Can anyone help me think of a way to dynamically generate the patterns section of a tool I am creating? I’m not sure how to store and generate these “patterns” dynamically.
What the program does is take a big list of links (100,000), puts them in a database, groups them by domain and then curls a page from each domain looking for backlinks.
Here is the database scheme, you can see that the Domains table is were most of the information is stored because we group the URLs together by the domain: http://sqlfiddle.com/#!2/9a4d7
So now we know that some domains are live (and have a backlink) and some are dead (no backlink). This is relatively easy but now for the fun part.
I need to derive “patterns” from the live links. For example find a list of all live link domains that have more than 25 links from that domain. So if joesblog.blogspot has 33 pages that link to my domain that matches this pattern. Here is my list of patterns:
- Domains that include a homepage link
- Domains grouped by top level domain (.com, .org etc)
- Domains that returned a 405 header response
- URLs with matching directory structures
- Domains that contain the word _ _ _.
- URLs that contain the word _ _ _ in their path.
- Common anchor text.
- Common title tags.
- Common backlink targets (what page of your site does the link point to).
The problem is that the patterns are changing CONSTANTLY. There being moved around, added, edited, removed and anything else you can think of. I really need a to build a content management system of sorts to handle these patterns. But how would I store something this intricate in a database?

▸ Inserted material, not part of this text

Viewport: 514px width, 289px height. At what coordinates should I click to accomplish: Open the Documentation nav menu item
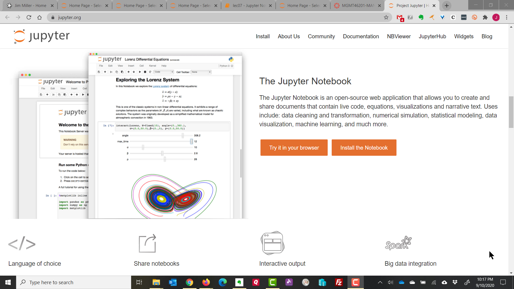(x=361, y=36)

Has anyone ever delt with a similar problem and how did you solve it?
If I could just store whole functions and MySQL statements in the database that would be great (but horrible wrong).
(PHP, MySQL, JavaScript / JQuery)
DISCLAIMER: This is an internal tool. Please don’t ask me why I’m building this or claim that the requirements are wrong. This was designed by my manager and its my task to make it work because I am a developer at the company that needs this tool. Thank you!
3
It seems like there are a few types of patterns. I can see some that are simple text-matching patterns (such as “domain name contains $word”), some which are based on interaction with the host (Domains that return a 405), TLD-based patterns….

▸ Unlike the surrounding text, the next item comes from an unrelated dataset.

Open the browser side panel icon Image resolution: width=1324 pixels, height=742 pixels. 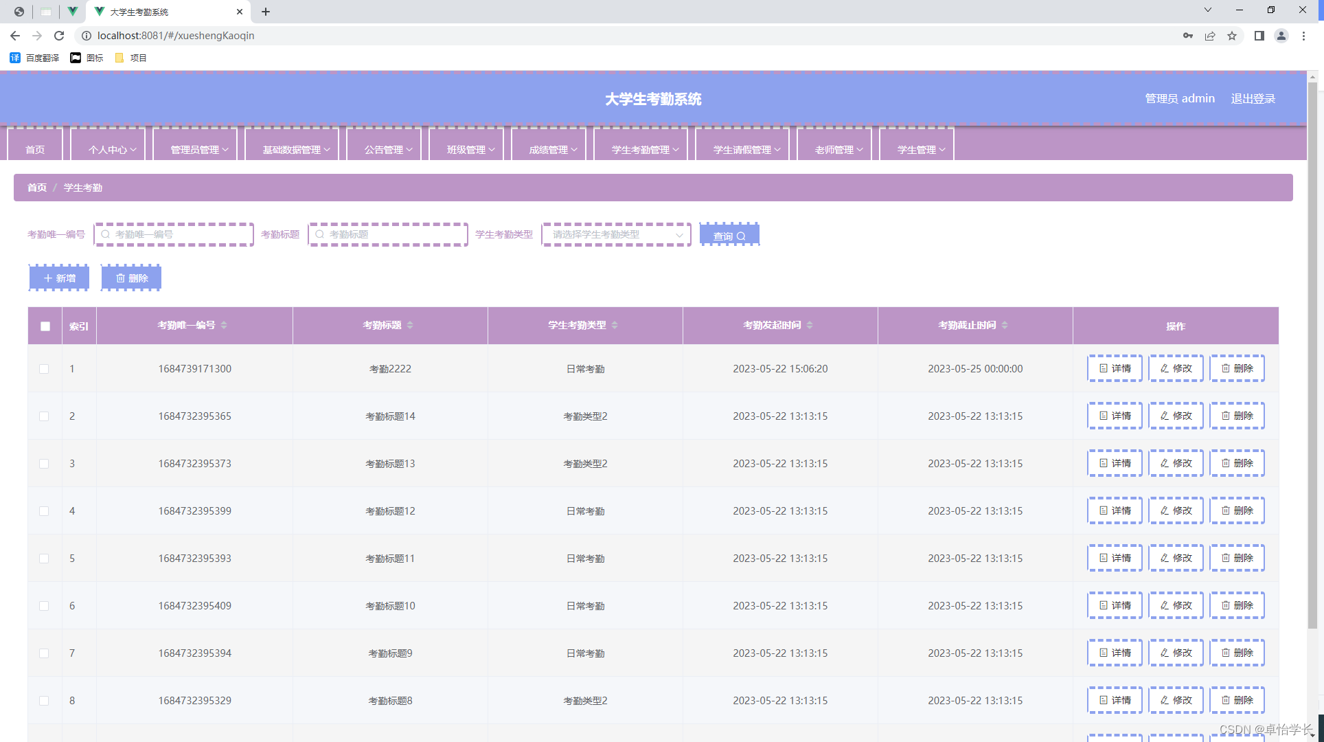coord(1259,36)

I agree that storing executable code in the database is probably not the best approach. You might first need to find ways to categorize different patterns into more general templates. Then, have a database schema to store the pattern metadata, and then a UI to let users work with the patterns. You’d also have to write code for each type of pattern to execute the pattern metadata in the pattern schema and process the data in your main schema.
You could also do this entirely in code instead of the database, by having different class structures to represent different types of patterns, then read the configuration for different patterns from an XML file. The drawback of this is that pattern config is done in XML which is probably slightly less user-friendly than a web-based CRUD interface. It also means that when a user wants to change/create a pattern, the XML config files need to be deployed (because of course they won’t have access to the production server, right? 😉 ), whereas if it’s all done in a database, there is no need to redeploy the changed config (unless you build a tool to deploy changes automatically), it’s available immediately.
But how would I store something this intricate in a database?
You don’t. Each pattern is a combination of program code and SQL queries that produce a certain result.
In PHP, you can write an abstract class that models a set of classes. You write an abstract class that takes a String that gives a short description of the method. This class also has an execute() function that gives the result as an array.
You write a concrete pattern class for each of the patterns you know about, extending the abstract class. That way, all of your pattern classes have the same methods and results.
You write one more loop class that loops through all of these pattern classes with an array of the Strings of the short descriptions you want to execute.
Finally, you set up a main class where you can specify the array of short description Strings. The strings can be read from a file, so you don’t have to modify the main class.
This way, when someone comes up with a new pattern, you create a new pattern class, add the pattern class to the loop class, and you’re done.
1
It sounds like you want a graph database. They basically track nodes and their relationships separately, and most of your queries could be done with their native query languages, if you design the database correctly.
For example, your nodes could be pages, and your relationships could be links to, has TLD, responds with, etc. Graph databases can follow relationships equally well in both directions, so finding all the links on a page is just as easy as finding all the links to a page.